To use this code, you need to:

Implement your own metric: should take the one pandas dataframe of data as input and return a scalar value.
Load your data.
Reformat data to a single pandas dataframe per method with standardized column names, and one sample per row.
Check that your estimates (confidence interval and p-value) are stable over several runs of the bootstrapping method. If the estimates are not stable, increase nbr_runs

Enjoy!

Usage

You can find example dataframes under src/bstrap/example_dataframes.

Example 1: Mean metric

import pandas as pd
import numpy as np
from bstrap import bootstrap, boostrapping_CI

# 1. implement metric
metric = np.mean

# 2. load data
df = pd.read_csv("example_dataframes/example_dataframe_mean.csv")

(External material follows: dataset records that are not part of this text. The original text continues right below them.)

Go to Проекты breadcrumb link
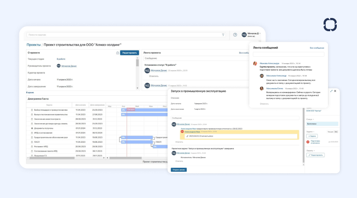This screenshot has width=357, height=198. coord(33,45)
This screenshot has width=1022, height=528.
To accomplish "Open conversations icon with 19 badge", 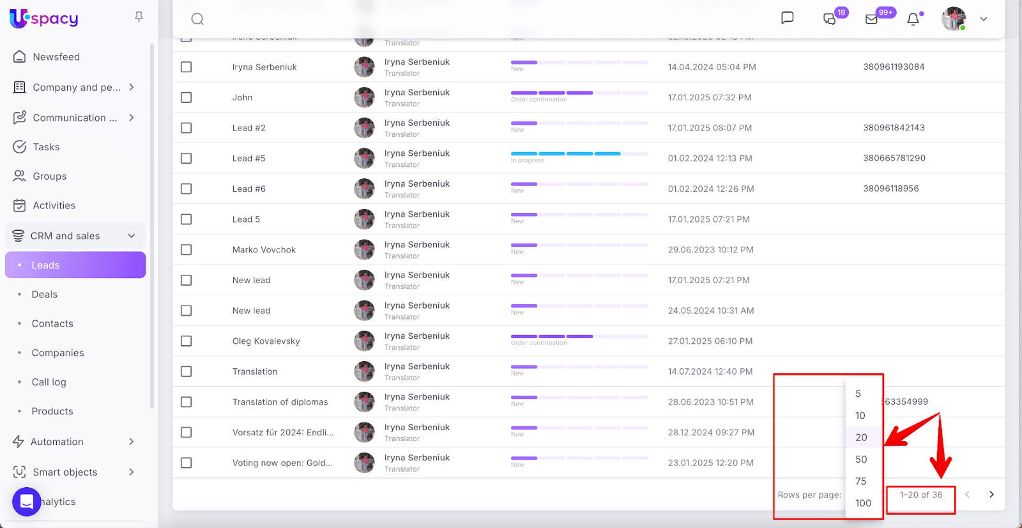I will (830, 19).
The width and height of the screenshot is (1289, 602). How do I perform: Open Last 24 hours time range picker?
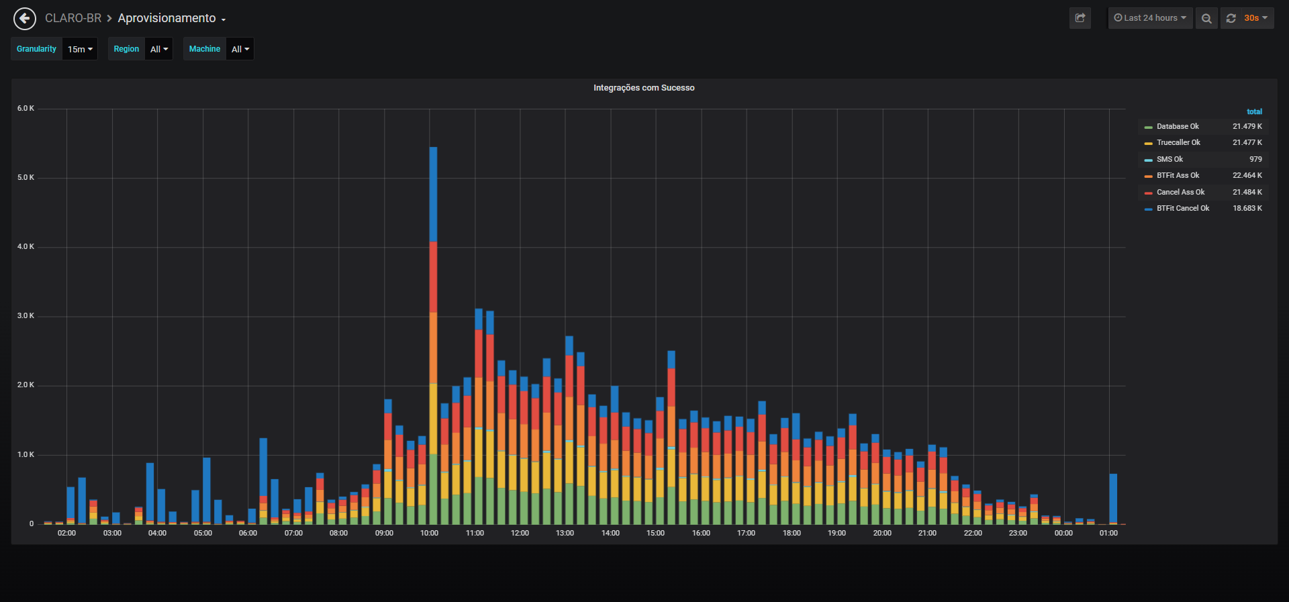(1150, 18)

# 3. reformat data to a single pandas dataframe per method
data_method1 = df["loss_method_1"]
data_method2 = df["loss_method_2"]

# 4. compare method 1 and 2
stats_method1, stats_method2, p_value = bootstrap(metric, data_method1, data_method2, nbr_runs=1000)
print(stats_method1)
print(stats_method2)
print(p_value)

# compute CI and mean for each method separately
stats_method1 = boostrapping_CI(metric, data_method1, nbr_runs=1000)
stats_method2 = boostrapping_CI(metric, data_method2, nbr_runs=1000)
print(stats_method1)
print(stats_method2)

Example 2: F1 score

import pandas as pd
import sys
from bstrap import bootstrap, boostrapping_CI

# 1. implement metric
def compute_f1(data):
    val_target = data["gt"].astype('bool')
    val_predict = data["predictions"].astype('bool')
    tp = np.count_nonzero(val_target * val_predict)
    fp = np.count_nonzero(~val_target * val_predict)
    fn = np.count_nonzero(val_target * ~val_predict)
    return tp * 1. / (tp + 0.5 * (fp + fn) + sys.float_info.epsilon)
metric = compute_f1

# 2. load data
df = pd.read_csv("example_dataframes/example_dataframe_f1.csv")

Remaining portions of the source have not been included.